Customer testimonials are frequently used by marketers to build trust and increase conversion rates, yet they don’t necessarily have to be delivered in the traditional written format.

Video customer testimonials are often much better received than their text-based counterparts. It has been stated that enjoyment of a video can increase a customer's purchase intent by 97 percent. And web pages that display video show superior time-spent-on-page metrics.

Buyer personas are known to inspect reviews before making any important purchase decision, and testimonials are particularly influential for those teetering on the edge of conversion, which is why customer testimonial videos are perfect for the consideration stage of the inbound sales funnel.

The best testimonials are credible, compelling accounts of a personal experience that somebody has had with your product or service.

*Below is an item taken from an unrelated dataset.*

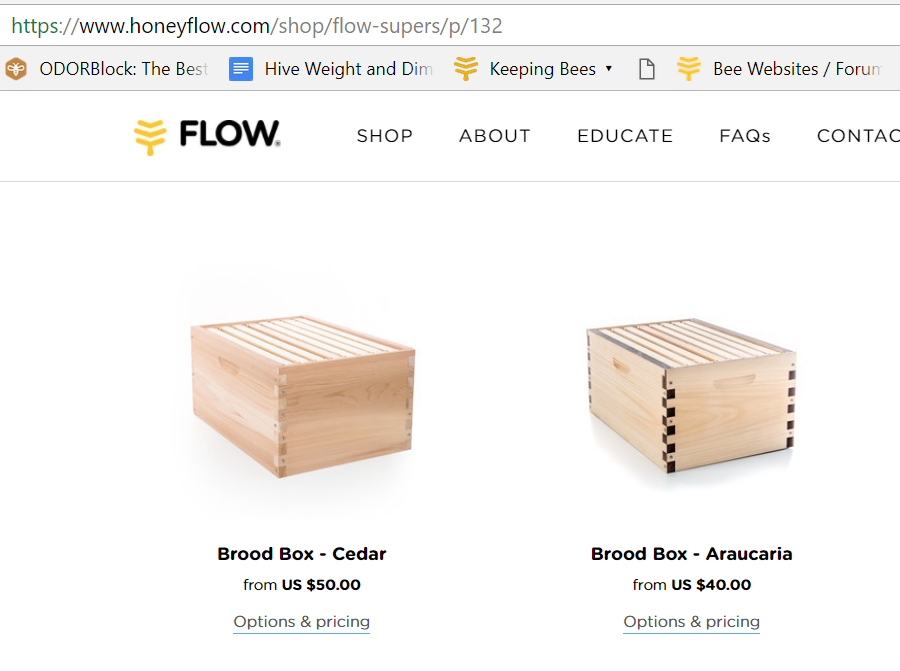Click the Araucaria brood box product image
Screen dimensions: 900x671
(692, 396)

Essentially, they tell a customer's buyer journey story, followed by company branding and a call to action.

Identify the right interviewee

So, who should you choose to be the narrator for your corporate video? A really good candidate for the job would be someone who is at ease on camera, able to improvise, confident and full of energy.

However, the most important thing is the customer and their story.

Viewers look for a human element in your video marketing. They want to be able to relate. Nervousness on camera can be coached, but enthusiasm and appreciation are hard to fake.

Your sales team might be able to help you find a customer that really fits the ticket. If they have developed a strong business relationship, it might even be sensible to ask them to reach out personally to request an interview (and possibly even to have them on set during filming).

Remember, you can coach people through camera shyness. Authentic testimony is more valuable than finding a great spokesperson.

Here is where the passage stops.